What this task involves:
In the account of the breast cancer diagnosis, edit the passage starting at "Here we are, then, in" and ending at "can't miss it.", changing "waiting room" to "reception area".

Excerpt:
In trouble

In January 2019 I suddenly feel a lump in my breast. I don't even know why I checked.

It wasn't something I was worrying about. Why did I suddenly do the check?

I breastfed my daughter for quite a long time. It's probably just 'something' in a mammary gland or some sort of infection.

 

A few weeks later I'm drinking a cup of coffee with my sister. All of a sudden this topic comes up.

Strange sometimes how things turn out. She feels the lump too and insists that I make an appointment with the doctor immediately.

 

To reassure her I make the appointment. The doctor feels it too.

I'm going on holiday to Turkey with my children soon. I really don't need this.

But my doctor manages to make a hospital appointment at short notice.

 

 

What is oncology exactly, wasn't that something to do with cancer?

 

Here we are, then, in the waiting room of the "oncology" department.

It's announced in such large letters when you enter the hospital. You can't miss it.

But I'm thinking:  'What on earth am I doing here?'. What is oncology exactly, wasn't that something to do with cancer?

 

We are called in: me, my mother and my sister.

My intention was to go alone, have a quick consultation and then leave. Nobody needed to know anything about it.

But they found out about it and insisted on coming with me.

In retrospect I was glad that they were with me. This isn't something you want to do on your own.

 

The ball is rolling and it goes really fast. Straight away an appointment for a mammogram and an ultrasound.

I didn't even know you could get an appointment so quickly in the Netherlands.

 

During the ultrasound in the outpatient clinic, the doctor was sure, 90%, he said.

I say:  'You're not saying 50% or 60%, but 90%. You must be pretty certain to say this.'

The doctor says that he can't pretend it's any different. After the biopsy it's 100%.

My mind started racing and finally stopped with:  “ Hulya, you're in trouble”.

 

I don't want to tell anybody until after the result of the biopsy. I'm sure that the biopsy will show that I don't have cancer.

“I” don't have cancer, that's not possible. I'm healthy, nobody in my family has ever had cancer.

I've always been proud of my good genes.

 

I've just got my life sorted out. My plans for this year are made.

I'm really accomplishing a lot of things. This doesn't fit into my planning!

 

 

 

I go off to enjoy my holiday and my time with my childen. I've really missed them.

My maternal instincts kick in. I want to protect my children from the sorrow that this news will cause them.

 

They've already been through so much!

The last bad years of my marriage, the divorce. I can't do this to them.

I want them to fulfil their dreams at university.

I want them to enjoy their lives and not have them worrying about me. I don't know how I'm going to do it, but they mustn't know.

 

Finally, during my holiday, they find out. They confront me with it and are very angry with me.

They think that I don't have the right not to share this information with them. I think: 'Wow...they really have grown up".

I decide that I'll always tell the truth about this. However difficult.

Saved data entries
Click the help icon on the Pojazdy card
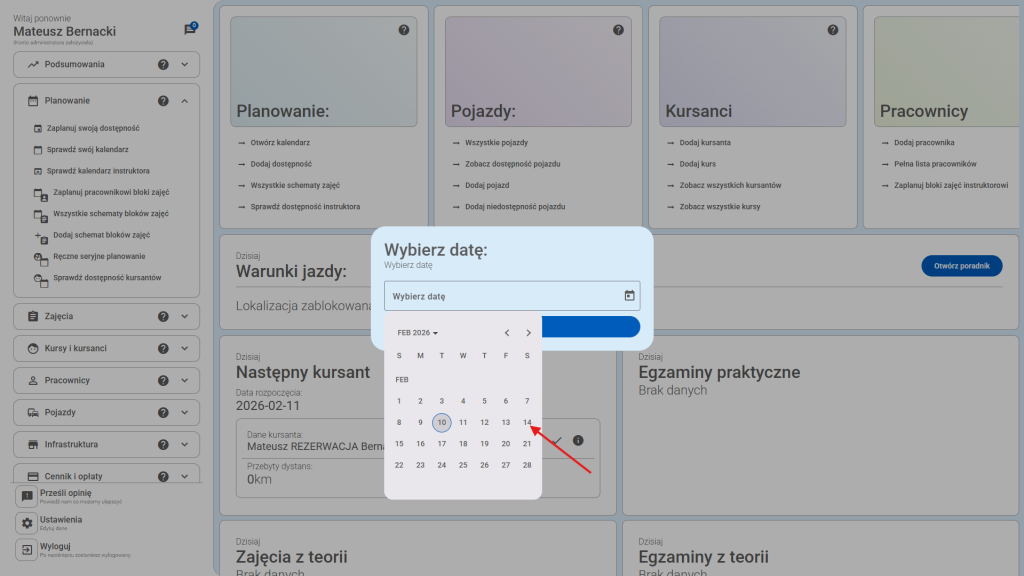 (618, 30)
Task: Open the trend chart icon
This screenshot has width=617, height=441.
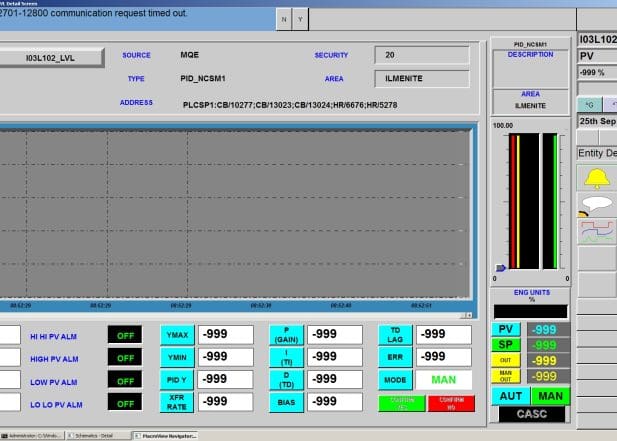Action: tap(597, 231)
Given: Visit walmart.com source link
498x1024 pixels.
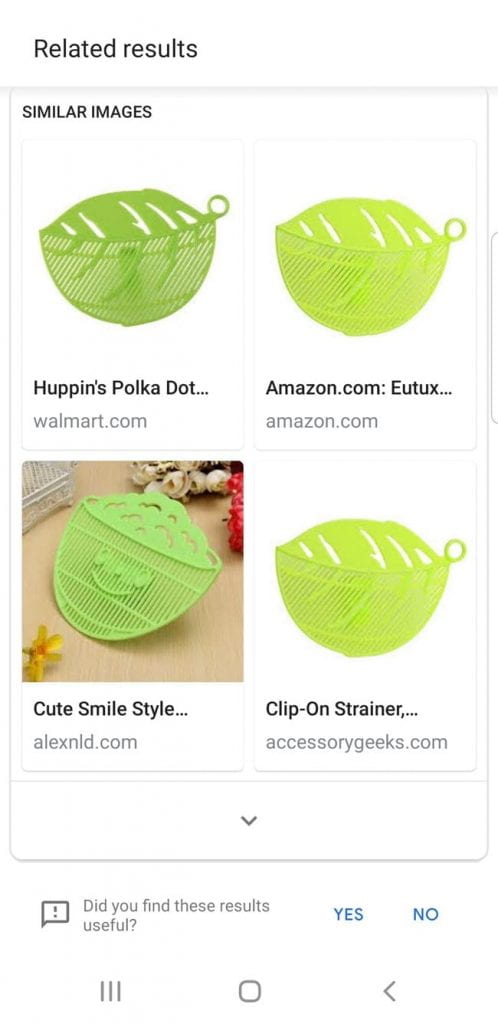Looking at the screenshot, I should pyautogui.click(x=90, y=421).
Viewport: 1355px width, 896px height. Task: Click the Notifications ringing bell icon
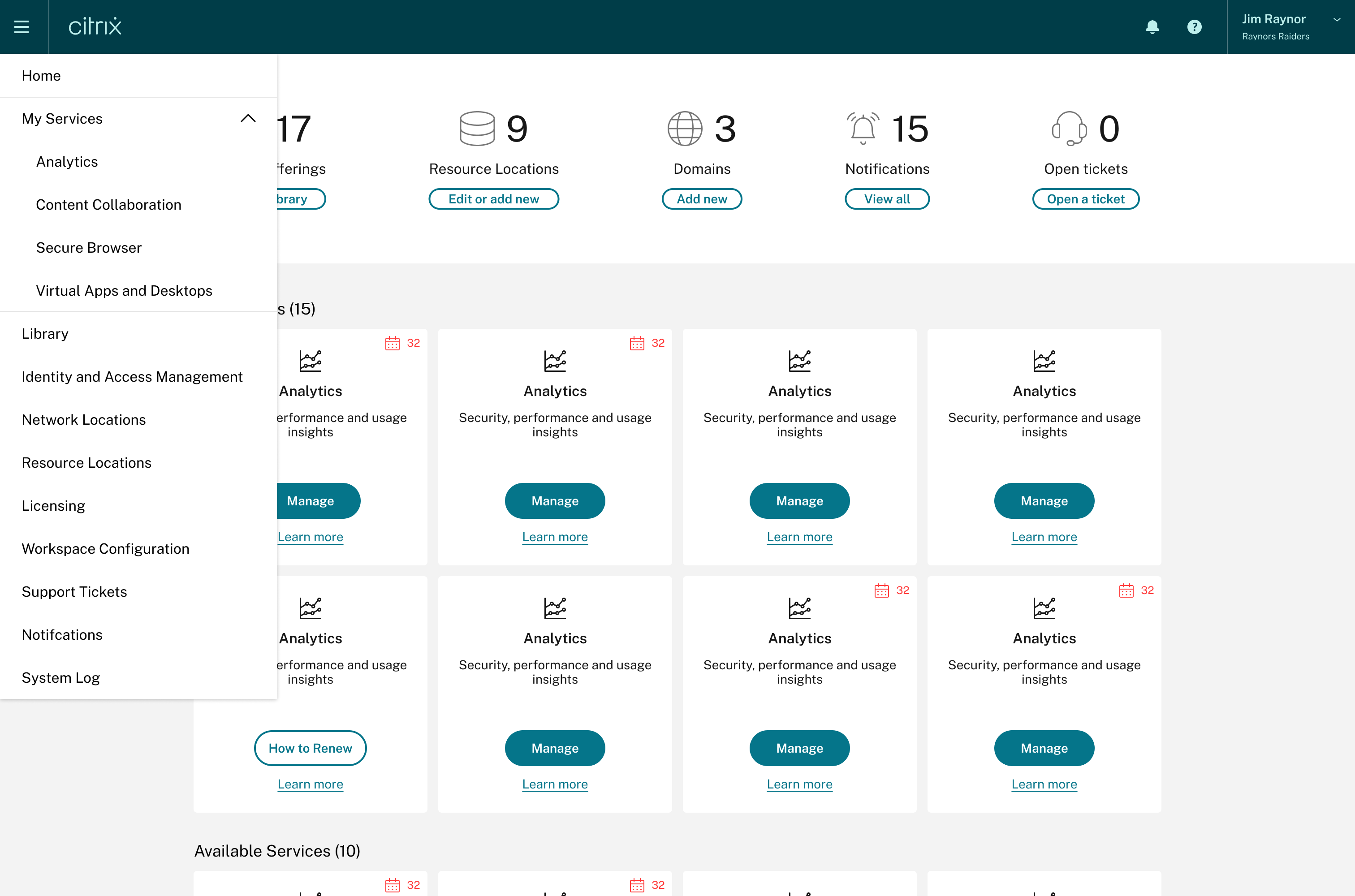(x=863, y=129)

* * *

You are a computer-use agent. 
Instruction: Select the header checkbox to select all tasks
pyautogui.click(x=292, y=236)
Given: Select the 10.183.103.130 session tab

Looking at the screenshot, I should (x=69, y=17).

---

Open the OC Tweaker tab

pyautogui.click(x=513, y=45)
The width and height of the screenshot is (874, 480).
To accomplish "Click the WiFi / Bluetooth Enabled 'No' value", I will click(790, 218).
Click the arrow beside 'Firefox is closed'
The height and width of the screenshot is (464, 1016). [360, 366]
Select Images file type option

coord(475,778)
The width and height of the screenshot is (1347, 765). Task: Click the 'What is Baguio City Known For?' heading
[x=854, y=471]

Answer to this task:
Here we are, then, in the reception area of the "oncology" department.

It's announced in such large letters when you enter the hospital. You can't miss it.